> [TASK SET]:
1 > Translate into Spanish this sentence from the commentary on the Romulans: "It’s motivated by self-interest, with calculated and subversive moves made to prevent the emergence of anything that might threaten Romulan supremacy."
2 > Write the next part of the commentary on the Romulans, picking up after its final sentence.

##### TEXT SEGMENT #####

The Romulans, then, offer the other side of the coin. They are cynical and exploitative. In many ways, Romulan interference in interstellar affairs is portrayed as the darker and more cynical view of American foreign policy. It’s motivated by self-interest, with calculated and subversive moves made to prevent the emergence of anything that might threaten Romulan supremacy. They rarely engage with their neighbours in any meaningful level, preferring to set the agenda and pursue their own interests rather than building consensus among the other powers.
This portrayal is arguably rooted in Duane and Moorcock’s development of Romulan history in The Romulan Way back in 1987, written at the height of Cold War insecurity as more and more cracks began to appear in America’s own foreign policy. This was shortly after the Iran-Contra Affair, and as the “Reagan Doctrine” had led to a number of high-profile incidents in Central America, with the International Court of Justice ruling that America owed Nicaragua reparations for actions conducted there as part of American foreign policy.
As such, Duane and Moorcock contextualised the Vulcan schism as akin to the Puritans departing for the New World. Political and social divides on the Romulus presented in The Romulan Way seemed to reflect the contemporary fracturing of the American political scene. In a way, this was all the logical conclusion of what Paul Schneider began back in Balance of Terror by casting the Romulans as space!Romans, right down to naming their home planets Romulus and Remus.

##### DATA SHOWN #####

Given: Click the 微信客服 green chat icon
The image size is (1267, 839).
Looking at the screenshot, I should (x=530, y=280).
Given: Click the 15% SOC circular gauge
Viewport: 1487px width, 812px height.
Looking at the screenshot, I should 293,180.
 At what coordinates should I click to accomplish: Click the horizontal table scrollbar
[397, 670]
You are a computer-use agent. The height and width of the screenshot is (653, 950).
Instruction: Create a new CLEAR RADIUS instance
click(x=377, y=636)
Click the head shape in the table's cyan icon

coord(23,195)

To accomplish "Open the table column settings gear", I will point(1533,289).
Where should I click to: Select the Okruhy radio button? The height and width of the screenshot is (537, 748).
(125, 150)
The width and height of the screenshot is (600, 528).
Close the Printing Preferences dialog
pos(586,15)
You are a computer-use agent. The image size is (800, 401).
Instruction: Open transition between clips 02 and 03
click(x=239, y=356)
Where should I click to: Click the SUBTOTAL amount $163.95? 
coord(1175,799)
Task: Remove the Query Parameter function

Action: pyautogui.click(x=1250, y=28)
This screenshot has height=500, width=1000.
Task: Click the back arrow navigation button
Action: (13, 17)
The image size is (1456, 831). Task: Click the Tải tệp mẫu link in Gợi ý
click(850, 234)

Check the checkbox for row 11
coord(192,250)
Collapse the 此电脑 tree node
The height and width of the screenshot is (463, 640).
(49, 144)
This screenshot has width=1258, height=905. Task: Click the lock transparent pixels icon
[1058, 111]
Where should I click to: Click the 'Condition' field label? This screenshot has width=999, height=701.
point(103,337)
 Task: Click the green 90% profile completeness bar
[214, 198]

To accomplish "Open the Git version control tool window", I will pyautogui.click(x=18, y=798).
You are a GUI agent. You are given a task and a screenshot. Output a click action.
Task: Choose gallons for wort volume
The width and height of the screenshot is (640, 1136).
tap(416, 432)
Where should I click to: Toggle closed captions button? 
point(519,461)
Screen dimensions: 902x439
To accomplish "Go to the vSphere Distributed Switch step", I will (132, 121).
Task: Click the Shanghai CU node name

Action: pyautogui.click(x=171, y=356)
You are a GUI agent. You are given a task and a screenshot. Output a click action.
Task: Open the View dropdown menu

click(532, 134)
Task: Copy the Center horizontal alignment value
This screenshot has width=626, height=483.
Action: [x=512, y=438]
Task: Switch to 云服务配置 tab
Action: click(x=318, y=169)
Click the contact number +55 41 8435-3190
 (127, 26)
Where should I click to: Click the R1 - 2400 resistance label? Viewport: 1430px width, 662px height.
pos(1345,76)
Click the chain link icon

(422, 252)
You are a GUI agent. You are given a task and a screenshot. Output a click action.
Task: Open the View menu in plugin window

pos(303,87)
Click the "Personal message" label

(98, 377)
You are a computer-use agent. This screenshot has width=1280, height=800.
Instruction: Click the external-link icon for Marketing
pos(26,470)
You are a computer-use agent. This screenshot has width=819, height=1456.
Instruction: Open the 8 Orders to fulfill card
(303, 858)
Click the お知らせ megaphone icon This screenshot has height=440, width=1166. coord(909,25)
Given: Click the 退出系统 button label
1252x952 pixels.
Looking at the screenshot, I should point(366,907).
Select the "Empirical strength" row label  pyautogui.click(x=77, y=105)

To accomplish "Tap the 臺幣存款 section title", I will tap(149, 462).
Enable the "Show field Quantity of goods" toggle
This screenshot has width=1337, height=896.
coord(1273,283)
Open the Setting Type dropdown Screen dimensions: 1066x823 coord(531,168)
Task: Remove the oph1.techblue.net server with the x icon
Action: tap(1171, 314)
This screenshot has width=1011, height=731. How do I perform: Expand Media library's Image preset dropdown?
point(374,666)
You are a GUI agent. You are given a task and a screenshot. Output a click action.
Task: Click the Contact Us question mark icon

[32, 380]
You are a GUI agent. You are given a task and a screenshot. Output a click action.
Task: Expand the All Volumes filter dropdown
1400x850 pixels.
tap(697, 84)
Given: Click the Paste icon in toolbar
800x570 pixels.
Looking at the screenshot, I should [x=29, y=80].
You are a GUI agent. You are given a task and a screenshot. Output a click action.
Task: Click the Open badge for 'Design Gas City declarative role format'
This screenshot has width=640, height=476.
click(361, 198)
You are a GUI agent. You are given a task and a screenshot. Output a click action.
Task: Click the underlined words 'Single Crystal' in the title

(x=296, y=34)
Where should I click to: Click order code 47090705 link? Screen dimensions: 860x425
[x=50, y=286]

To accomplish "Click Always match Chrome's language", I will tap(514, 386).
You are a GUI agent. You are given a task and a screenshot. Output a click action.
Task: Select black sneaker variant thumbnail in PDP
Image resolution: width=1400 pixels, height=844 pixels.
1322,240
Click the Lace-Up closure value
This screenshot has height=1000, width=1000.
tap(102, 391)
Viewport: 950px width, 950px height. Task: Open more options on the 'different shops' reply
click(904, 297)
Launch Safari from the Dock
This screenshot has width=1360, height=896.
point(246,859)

#####

> [ANSWERS TO THE PROBLEMS]:
1 > Está motivada por el interés propio, con maniobras calculadas y subversivas destinadas a impedir el surgimiento de cualquier cosa que pudiera amenazar la supremacía romulana.

2 >
Given that a substantial strand of criticism of American foreign policy has accused the nation of empire building – including frequent comparisons between the United States and the Roman Empire – this makes a lot of sense. In fact, classic Star Trek had even gotten in on the act with an Ancient-Rome-as-modern-America themed episode in Bread and Circuses. So none of this is wildly original, it’s just a very clever way of developing a recurring theme.
Geoff Trowbridge takes this idea and pushes it a little further. Indeed, Jarok’s suicide note feels a little on-the-nose in its criticisms of the Romulan ruling regime:
I know the means whereby the Praetorate achieves their ends. They will manufacture further ‘evidence’ of enemy aggression to promote the imperialist doctrine. They will force out other men of character and fortitude who believe as I do. And in the end, they will collapse under the weight of their own deceptions and paranoia, and bring all of the empire down with them.
Written only a few years after the invasion of Iraq on the basis of falsified evidence of weapons of mass destruction, Jarok’s comments can’t help but seem a little pointed.
It does feel a little heavy-handed, but it works because it allows Trowbridge to underscore his key theme. Building off The Defector itself, Trowbridge repeatedly suggests that humans and Romulans are not so different after all. It isn’t just the Federation that hopes for peace, and our heroes aren’t the only ones willing to put their lives on the line to make the universe a safer place. Jarok is as much a patriot and a hero as Picard, just from the other side.
And so Suicide Note builds off that idea. Visiting Jarok’s family, Picard is offered “hvetollh.” He doesn’t know what it is, but it turns out to be “a beverage, prepared by filtering hot water through the dried leaves of an rreinnte tree.” In other words, even Romulans drink tea. At one point, Picard pauses to note that even the kitchen looks familiar. “On the counter, most of the appliances were recognizable; food preparation was essentially the same no matter which side of the Neutral Zone you were on.”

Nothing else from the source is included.